The woman was visiting Greenville in October and decided to go on a scenic drive around town. She stopped at a KC Mart in Simpsonville that was advertising the large jackpot, according to a press release from Jason Kurland, her New York-based attorney.
She found out the next morning that she had the winning ticket and was in a state of disbelief, she told lottery officials. She quickly hired a team of legal experts and spent the next six months researching her options before announcing she was the winner.
The woman told lottery officials she wanted her identity to be hidden from the public, something only a handful of states allow.
Kurland, a self-described "lottery lawyer," said his client plans to give money to several South Carolina charities and organizations, including Ronald McDonald House Charities of Columbia, One SC Fund for Hurricane Florence relief, In The Middle of Columbia, and the city of Simpsonville Art Center.
She will also donate money to the American Red Cross's Alabama tornado relief fund to assist with recovery after the tornadoes that struck earlier this month left 23 people dead.
“Words can’t describe the feeling of such incredible luck,” she said in the release. “I do realize that such good fortune carries a tremendous social responsibility, and it gives me a unique opportunity to assist, support and contribute to charities and causes that are close to my heart.”
The woman decided to take a one-time payment of $877.8 million.
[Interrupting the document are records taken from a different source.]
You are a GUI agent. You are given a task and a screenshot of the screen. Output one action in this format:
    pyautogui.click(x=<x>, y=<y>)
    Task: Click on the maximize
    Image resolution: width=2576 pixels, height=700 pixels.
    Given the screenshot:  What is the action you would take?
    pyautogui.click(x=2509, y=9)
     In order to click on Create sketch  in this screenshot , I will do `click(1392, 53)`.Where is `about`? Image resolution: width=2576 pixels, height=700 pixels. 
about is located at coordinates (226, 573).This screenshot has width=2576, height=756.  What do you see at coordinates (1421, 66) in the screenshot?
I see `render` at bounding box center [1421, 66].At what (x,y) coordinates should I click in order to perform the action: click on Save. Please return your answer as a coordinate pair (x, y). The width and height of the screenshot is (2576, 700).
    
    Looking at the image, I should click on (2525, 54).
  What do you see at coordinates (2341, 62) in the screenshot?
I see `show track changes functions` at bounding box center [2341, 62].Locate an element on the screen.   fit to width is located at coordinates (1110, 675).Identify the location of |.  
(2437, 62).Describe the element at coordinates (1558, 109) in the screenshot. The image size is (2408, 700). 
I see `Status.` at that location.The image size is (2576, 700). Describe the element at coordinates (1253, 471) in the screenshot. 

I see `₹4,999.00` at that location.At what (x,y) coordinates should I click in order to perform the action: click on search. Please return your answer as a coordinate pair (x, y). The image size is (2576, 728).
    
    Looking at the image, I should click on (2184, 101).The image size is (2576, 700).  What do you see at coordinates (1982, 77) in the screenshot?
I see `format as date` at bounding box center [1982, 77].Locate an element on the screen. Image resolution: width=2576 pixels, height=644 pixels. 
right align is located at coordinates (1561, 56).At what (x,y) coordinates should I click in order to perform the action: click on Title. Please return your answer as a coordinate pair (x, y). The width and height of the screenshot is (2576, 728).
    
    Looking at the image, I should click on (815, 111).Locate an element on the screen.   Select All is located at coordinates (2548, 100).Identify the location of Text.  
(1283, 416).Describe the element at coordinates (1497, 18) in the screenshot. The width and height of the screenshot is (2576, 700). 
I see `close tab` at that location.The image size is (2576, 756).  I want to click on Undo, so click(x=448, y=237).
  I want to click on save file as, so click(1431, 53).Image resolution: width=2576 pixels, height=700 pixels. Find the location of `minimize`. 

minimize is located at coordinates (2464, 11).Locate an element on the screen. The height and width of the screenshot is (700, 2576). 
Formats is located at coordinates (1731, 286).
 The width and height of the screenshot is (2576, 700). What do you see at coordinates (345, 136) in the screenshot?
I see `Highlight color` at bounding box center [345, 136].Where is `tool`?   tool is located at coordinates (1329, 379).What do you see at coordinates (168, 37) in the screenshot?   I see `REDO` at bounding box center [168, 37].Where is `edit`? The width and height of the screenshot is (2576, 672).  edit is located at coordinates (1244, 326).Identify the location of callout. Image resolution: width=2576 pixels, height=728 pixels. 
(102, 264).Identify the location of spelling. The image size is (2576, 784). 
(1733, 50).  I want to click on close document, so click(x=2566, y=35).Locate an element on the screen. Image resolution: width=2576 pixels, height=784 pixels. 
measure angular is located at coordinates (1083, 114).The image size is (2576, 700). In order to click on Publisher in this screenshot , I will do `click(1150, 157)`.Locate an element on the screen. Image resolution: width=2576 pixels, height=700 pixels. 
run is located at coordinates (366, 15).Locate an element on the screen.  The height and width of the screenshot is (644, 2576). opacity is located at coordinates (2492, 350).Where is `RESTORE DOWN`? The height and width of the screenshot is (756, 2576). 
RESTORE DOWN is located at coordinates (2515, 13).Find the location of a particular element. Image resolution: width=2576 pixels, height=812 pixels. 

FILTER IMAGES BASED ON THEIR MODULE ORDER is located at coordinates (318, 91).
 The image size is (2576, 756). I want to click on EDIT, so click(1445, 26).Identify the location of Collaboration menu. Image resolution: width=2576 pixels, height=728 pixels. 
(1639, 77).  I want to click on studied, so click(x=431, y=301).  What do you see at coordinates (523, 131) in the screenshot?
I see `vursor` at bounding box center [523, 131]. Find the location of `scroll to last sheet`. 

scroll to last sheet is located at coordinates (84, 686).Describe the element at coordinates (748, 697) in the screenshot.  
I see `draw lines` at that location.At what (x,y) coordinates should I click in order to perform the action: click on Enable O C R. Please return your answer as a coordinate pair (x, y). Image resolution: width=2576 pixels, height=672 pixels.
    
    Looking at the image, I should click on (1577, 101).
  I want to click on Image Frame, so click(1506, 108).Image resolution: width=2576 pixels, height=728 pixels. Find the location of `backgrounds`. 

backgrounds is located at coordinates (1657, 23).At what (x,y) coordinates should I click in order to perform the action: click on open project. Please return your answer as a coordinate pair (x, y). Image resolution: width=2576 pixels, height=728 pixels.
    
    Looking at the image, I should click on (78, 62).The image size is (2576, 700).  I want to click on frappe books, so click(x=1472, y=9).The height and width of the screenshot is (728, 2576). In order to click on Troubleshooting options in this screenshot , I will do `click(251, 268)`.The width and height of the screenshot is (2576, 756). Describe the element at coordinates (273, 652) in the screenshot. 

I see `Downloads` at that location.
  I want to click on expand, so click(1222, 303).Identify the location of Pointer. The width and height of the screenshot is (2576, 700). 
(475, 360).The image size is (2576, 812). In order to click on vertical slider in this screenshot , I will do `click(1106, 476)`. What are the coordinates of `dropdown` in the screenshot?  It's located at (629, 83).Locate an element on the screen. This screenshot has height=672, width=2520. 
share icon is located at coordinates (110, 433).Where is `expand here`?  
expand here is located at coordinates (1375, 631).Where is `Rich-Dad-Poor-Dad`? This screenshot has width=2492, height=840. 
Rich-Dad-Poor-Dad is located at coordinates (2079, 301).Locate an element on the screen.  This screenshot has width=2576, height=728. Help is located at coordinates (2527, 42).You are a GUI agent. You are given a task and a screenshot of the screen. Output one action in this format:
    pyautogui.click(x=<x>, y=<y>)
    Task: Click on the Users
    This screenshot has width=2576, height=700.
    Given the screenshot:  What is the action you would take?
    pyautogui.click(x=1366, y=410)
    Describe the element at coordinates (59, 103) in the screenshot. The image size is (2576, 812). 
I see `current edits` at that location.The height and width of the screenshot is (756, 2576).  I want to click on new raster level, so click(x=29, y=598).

It is the largest jackpot payout ever to a single winner.
South Carolina will collect $61 million in income taxes as its share of the jackpot.
If she hadn’t surfaced before the six-month deadline — she came forward with less than two months remaining — the entire pot would have been divided among all 44 states participating in the Mega Millions contest, based on each state’s percentage of total sales.
That would have put about $11 million into South Carolina’s unclaimed prizes fund, according to state economists.